[Printemps 1991]
par Emmanuel Colbert
À peine j’esquisse un regard admiratif vers une jeune femme dans le métro, que j’y cherche le pourquoi du comment. Je fouille dans les affres et les détours de mon enfance et de mon éducation.
Je tente vainement de lui attribuer quelques ressemblances avec ma très chère et très respectée mère ou avec une quelconque baby sitter, sirène d’un soir venue me protéger du grand méchant loup pendant l’absence de mes parents. Tant et si bien que je la regarde sortir du wagon sans même lui avoir adressé un sourire!
À chacun de mes réveils comateux, amoureusement recroquevillé sous ma couette, savourant mon état lymphatique du petit matin, je m’improvise une journée sans travail ni activité. Délectation suprême… Et voilà que Freud s’amène en la personne de ma femme! Elle me crie, dans un jargon scientifique non identifié, que la cause de mon état trouve ses origines dans la cour de mon école maternelle… où je me cachais avant la classe, les matins de printemps, pour savourer mon petit déjeuner en admirant l’éclosion des premières fleurs. La magie du moment est brisée. Elle me traite d’irresponsable, d’incapable, de minable. Elle n’en peut plus de mes rêveries et de mes escapades spirituelles qui me rendent fou aux yeux de nos proches! Sur ce, elle claque la porte de la chambre et me fait savoir que j’ai rendez-vous avec son psy. pour régler tout ça, comme elle dit, à 17 heures!

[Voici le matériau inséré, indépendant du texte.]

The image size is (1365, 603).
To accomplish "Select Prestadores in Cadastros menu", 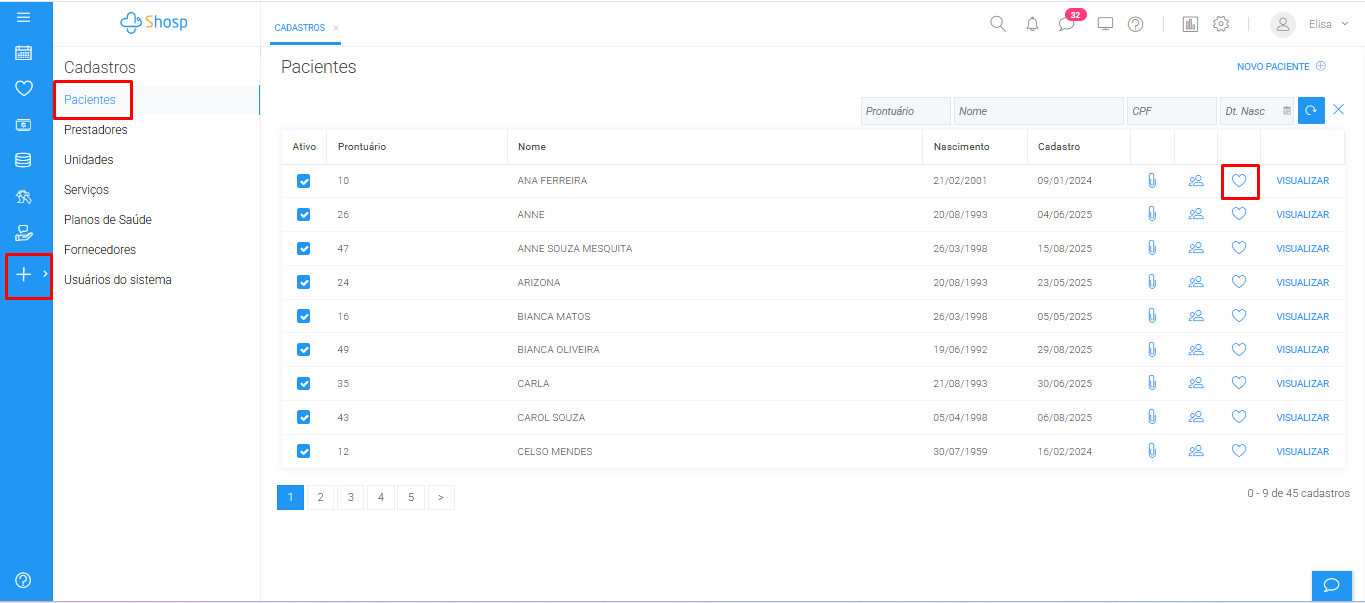I will [x=96, y=130].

Que je me prenne une cuite monumentale avec des amis un soir, et Freud ma femme décèle dans mon attitude les prémices de notre divorce!
Que je décide de mettre une cravate pour aller au bureau, ce qui n’est pas dons mes habitudes, et voilà les signes d’une virilité affichée!

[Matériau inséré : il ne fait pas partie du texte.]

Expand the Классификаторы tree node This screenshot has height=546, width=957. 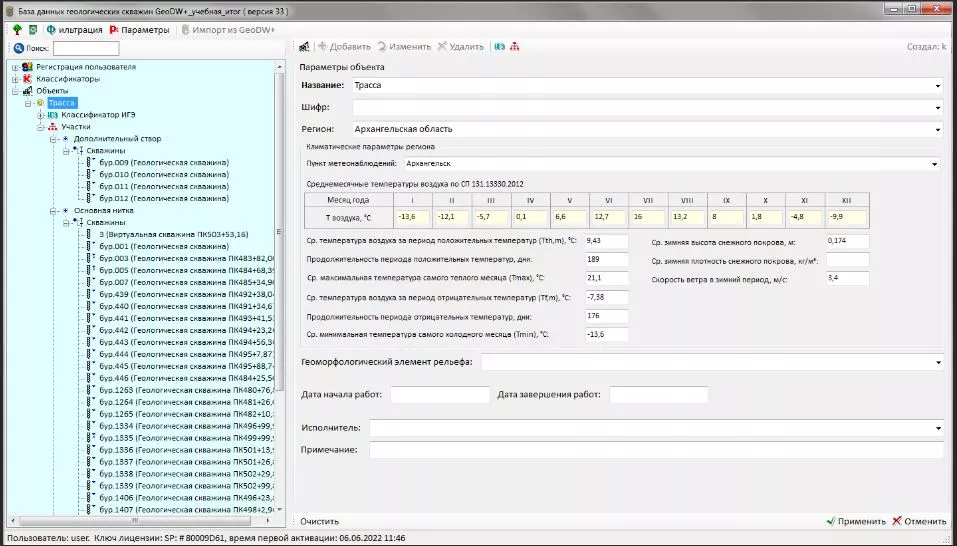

Que je me goinfre d’une tablette de chocolat pour le petit déjeuner avec mes collègues de bureau, et immédiatement on me demande si, avec ma femme, le baromètre est au beau fixe!
Alors je dis merde ! Merde à tous ces imbéciles qui ont fait de Freud un Dieu. Merde à Freud qui a déshumanisé l’homme, qui a détruit la magie de nos brins de folie en attribuant des causes scientifiques et médicales à toutes nos actions. J’emmerde cet individu qu’on a laissé détruire le peu de poésie qui nous restait.